Bonpflicht als Lotteriespaß.

von Deike Lautenschläger am 13.Februar 2020 in News, Trends & Analysen

Schon seit Wochen wird über die Bonpflicht in Deutschland diskutiert. In anderen Ländern gibt es die schon seit Jahren. Unsere Autorin Deike Lautenschläger verrät eine kreative Umsetzung der Bonpflicht in Taiwan. In ihrem Buch „Fettnäpfchenführer Taiwan“ beschreibt sie, wie unkompliziert die Taiwanesen mit der Bonpflicht umgehen und dabei auch noch Spaß haben. Eine Leseprobe.

Wie man unwissentlich Geld in den Müll wirft

An der Bushaltestelle vor der Tür findet Sophie auch einen Abfalleimer und entsorgt den Kassenbon. »Nein! Bèn dàn!«, ruft Mei-yin und springt heran. Doch der Bon ist schon zwischen alten Flaschen und Papier verschwunden. Dann wird sie rot. Dass sie ihre Freundin dummes Ei genannt hat, ist ihr ziemlich peinlich. »Du kannst doch nicht den Kassenbon wegwerfen!«, fügt sie mit einem Kichern hinzu, das die unangenehme Situation überspielen soll.

»Wieso? Ich habe doch bestimmt keine Garantie auf den Stempel. Aha, ich habe bestimmt falsch recycelt. Oder ist das gar wieder ein Opfereimer, in den ich meinen Abfall geworfen habe? Der sah aber gar nicht so aus«, stammelt Sophie erschrocken.

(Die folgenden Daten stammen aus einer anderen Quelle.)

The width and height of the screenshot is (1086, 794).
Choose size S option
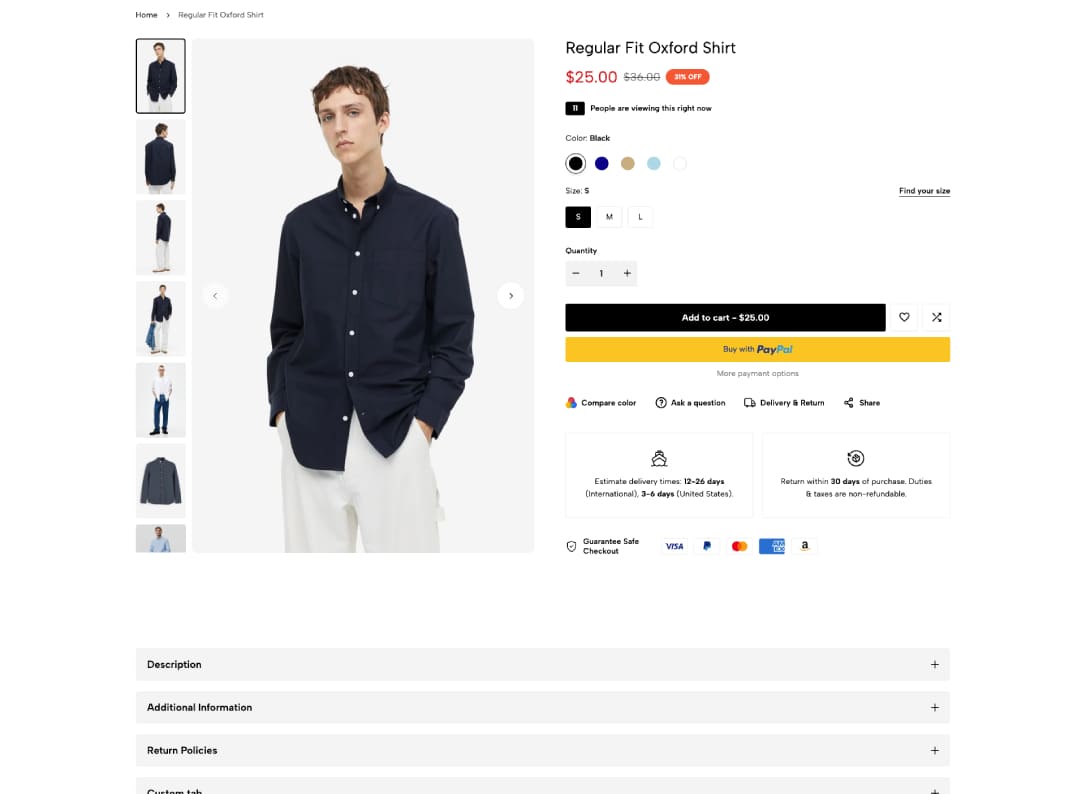coord(578,217)
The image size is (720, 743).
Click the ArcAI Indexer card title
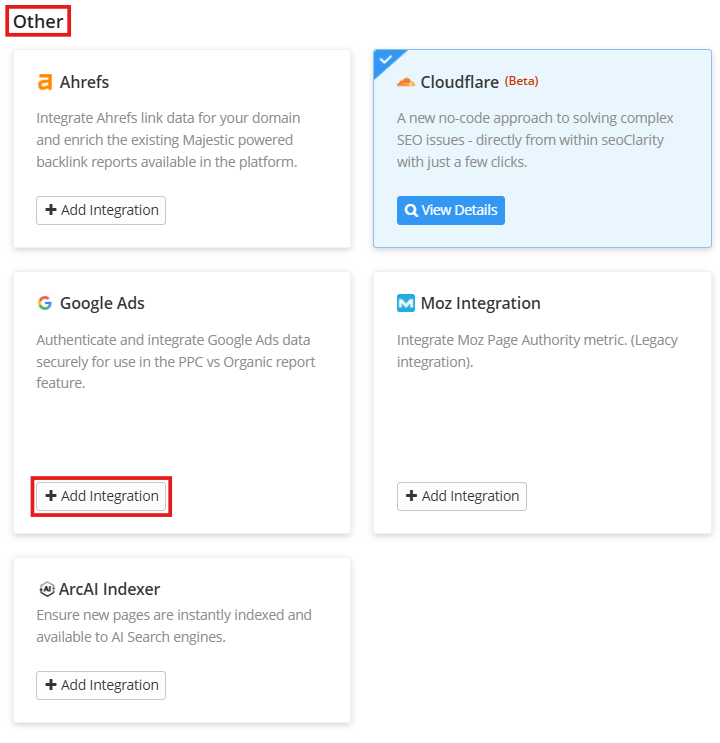click(x=109, y=589)
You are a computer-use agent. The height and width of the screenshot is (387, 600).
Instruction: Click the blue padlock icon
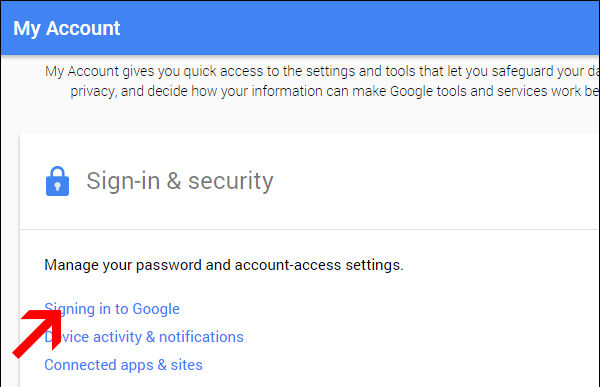57,181
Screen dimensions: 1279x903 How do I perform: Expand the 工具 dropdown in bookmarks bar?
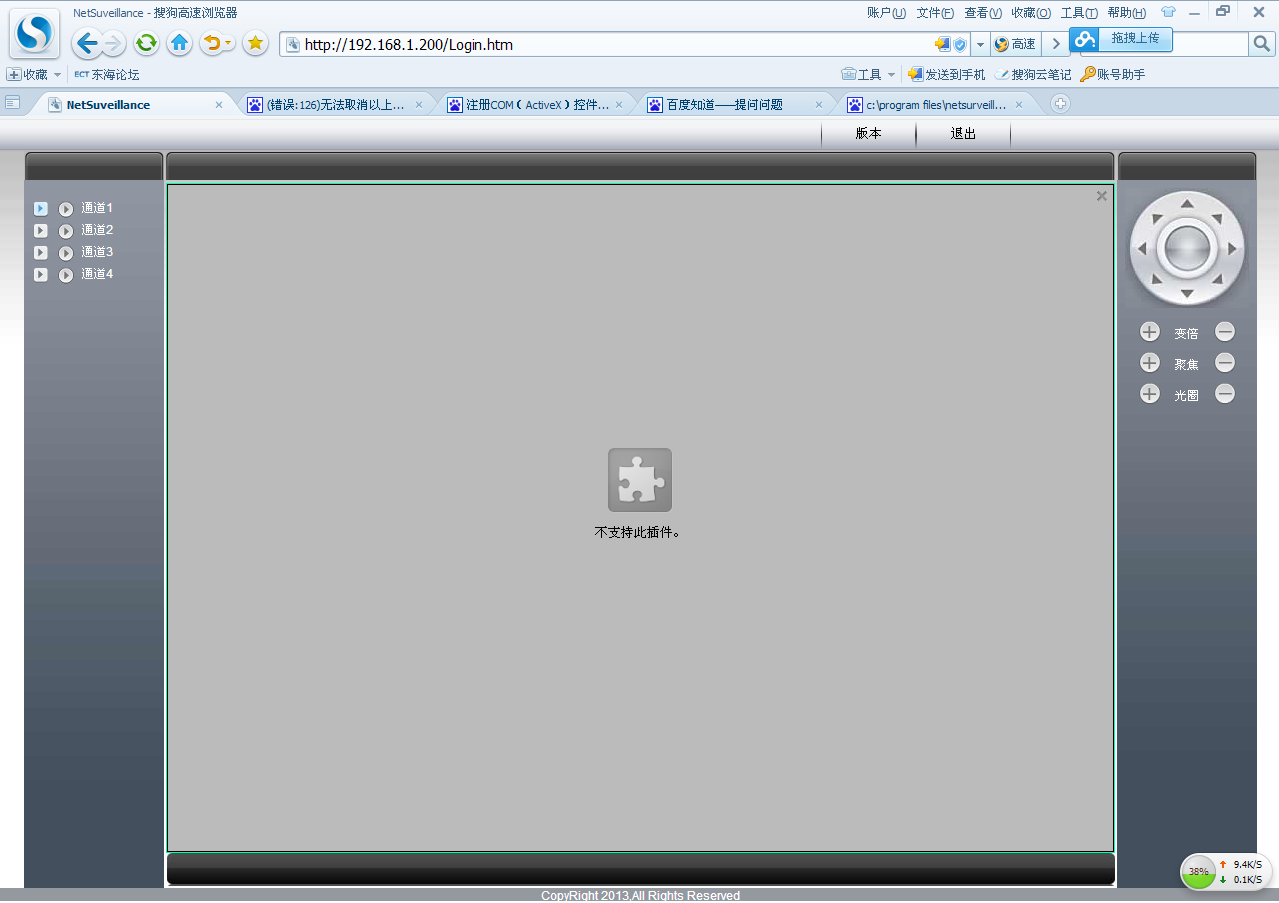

Was ist diesmal schiefgelaufen?

Schon richtig, das war diesmal ein Abfalleimer. Und auch der Stempel hat weder Garantie noch hat Sophie die Recyclingregeln gebrochen. Aber mit dem Kassenbon wirft Sophie sozusagen Geld in den Müll. Und das auch nicht, weil sie etwa den Stempel von der Steuer absetzen kann, sondern weil der Kassenbon, der sogenannte fāpiào, mit der oben aufgedruckten Kassenbonnummer ihr Ticket für die Kassenbonlotterie in Taiwan ist. Im schlechtesten Fall hat sie gerade mir nichts, dir nichts zehn Millionen Taiwan-Dollar weggeworfen.

Geht es in Taiwan um den schnöden Mammon, dann schützen Sie den Rand Ihres Namensstempels und heben Sie alle Ihre Kassenbons auf, die Sie bei jedem noch so kleinen Einkauf bekommen. Die Kassiererinnen werden Sie sowieso dazu anhalten, diese mitzunehmen. Jeder einzelne ist ein Lotterieticket mit einer achtstelligen Losnummer oben auf dem Bon gedruckt. Am 25. jedes zweiten Monats werden auf der Website des Finanzministeriums die Zahlen der Kassenbon-Lotterie bekannt gegeben. Man beginnt mit dem Vergleichen der Zahlen von hinten. Stimmen die letzten drei Zahlen überein, hat man 200 Taiwan-Dollar, etwa 5 Euro, gewonnen, stimmen die letzten vier Zahlen überein, sind es 1.000 Taiwan-Dollar, also etwa 25 Euro, und so weiter. Neuerdings gibt es dazu sogar eine App für Smartphones, die den Code Ihrer Kassenbons einscannt und dann automatisch für Sie auf Gewinnlose überprüft.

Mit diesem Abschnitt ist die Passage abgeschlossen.